The Ozarks area is karst topography. Drawdown/recharge is, at worst, a local problem. (Someone wanted to start an ethanol plant. That was a major objection.)
See a depression in the middle of a field? A sinkhole.(a collapsed cave) at the surface. Water drains into the local cave system, like water from your bathtub. Unfortunately, some people are careless enough to dump trash into sinkholes.
When someone drills a new well (or rehabilitates an old one) the well is cased for most of its length, to reduce the chance of contaminated surface water seeping in.
My understanding of the Ogallala aquifer is that it was charged mainly with meltwater from the last big glaciation. Recharge is almost nil because, well, there ain’t no melting ice sheets n’more. That’s based on a college basic geology class from [mumble] years ago, though. Is that still the conventional wisdom on the Ogallala?

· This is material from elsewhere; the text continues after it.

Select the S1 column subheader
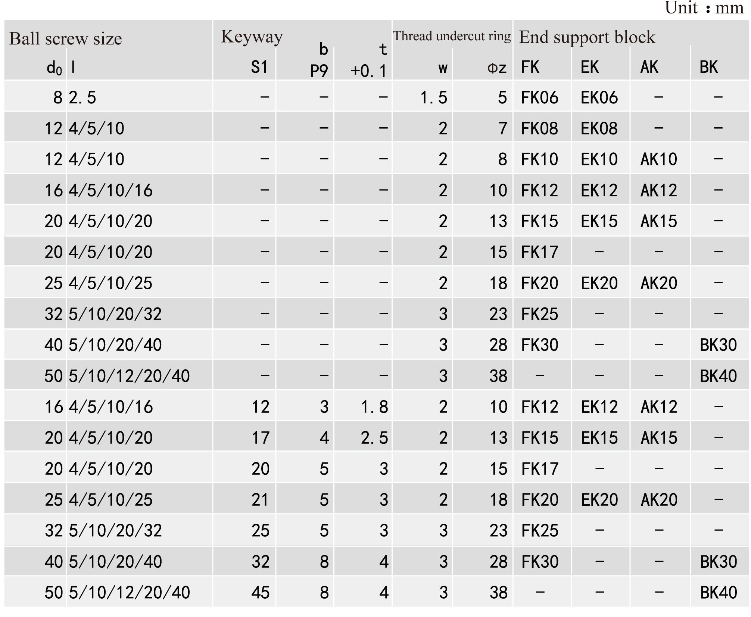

More or less. The layer and initial water was laid down during the Rocky Mountain Orogony, long before the glaciation. Imagine rivers twice as large as the Amazon, eroding the fast-rising Rockies. That’s where the sand and gravel came from. Then the other layers came later. The ice ages . . . didn’t contribute as much water, in part because the area might not have been all that wetter. The geologists are arguing over that bit. We still get some rainfall and snowmelt recharge, but again, it really depends on where you are – Nebraska’s different from southern Nebraska’s different from Kansas from the northern Texas Panhandle from the southern Texas plains (where the formation peters out.)